* Aangeleverde tekst
________________________

6. Gedeputeerde staten kunnen in geval van een geschil omtrent de toepassing van het vijfde lid desgevraagd beslissen dat een gedeelte van het gebouw dat niet vatbaar is voor eigendomsoverdracht, blijvend niet meer voor het onderwijs nodig zal zijn. De aanvraag om de beslissing wordt gedaan door burgemeester en wethouders of door het bevoegd gezag van de school. Alvorens op de aanvraag te beslissen, horen gedeputeerde staten de wederpartij.
7. Zodra de in het vijfde lid bedoelde akte door beide partijen is getekend, of de in het zesde lid bedoelde beslissing van gedeputeerde staten onherroepelijk is geworden dan wel in beroep is bepaald dat de uitspraak van de rechter, inhoudende een beslissing als bedoeld in het zesde lid eerste volzin, in de plaats treedt van het vernietigde besluit, kan het bevoegd gezag van een niet door de gemeente in stand gehouden school het desbetreffende gedeelte van het gebouw met toestemming van burgemeester en wethouders verhuren.

________________________

* De opgave
Geef uit de wettekst over schoolgebouwen het gedeelte van "6. Gedeputeerde staten" tot "staten de wederpartij." letterlijk weer. Baseer je uitsluitend op deze tekst.

* Aangeleverde gegevens
________________________

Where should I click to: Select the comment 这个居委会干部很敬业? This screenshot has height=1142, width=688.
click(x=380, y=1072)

________________________

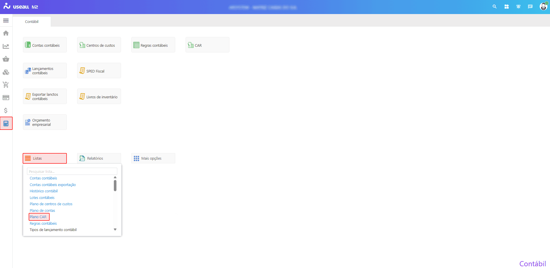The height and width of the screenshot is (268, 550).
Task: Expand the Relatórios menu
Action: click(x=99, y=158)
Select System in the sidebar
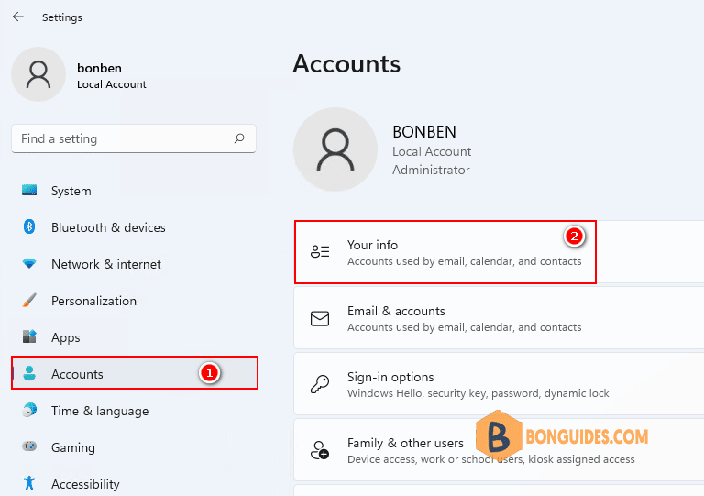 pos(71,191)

________________________

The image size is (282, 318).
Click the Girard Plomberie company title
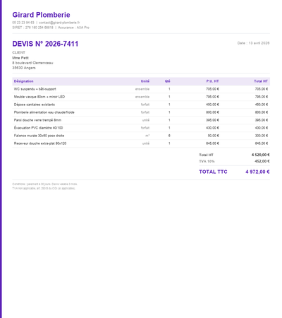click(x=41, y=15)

________________________

* Uitgewerkte opgave
6. Gedeputeerde staten kunnen in geval van een geschil omtrent de toepassing van het vijfde lid desgevraagd beslissen dat een gedeelte van het gebouw dat niet vatbaar is voor eigendomsoverdracht, blijvend niet meer voor het onderwijs nodig zal zijn. De aanvraag om de beslissing wordt gedaan door burgemeester en wethouders of door het bevoegd gezag van de school. Alvorens op de aanvraag te beslissen, horen gedeputeerde staten de wederpartij.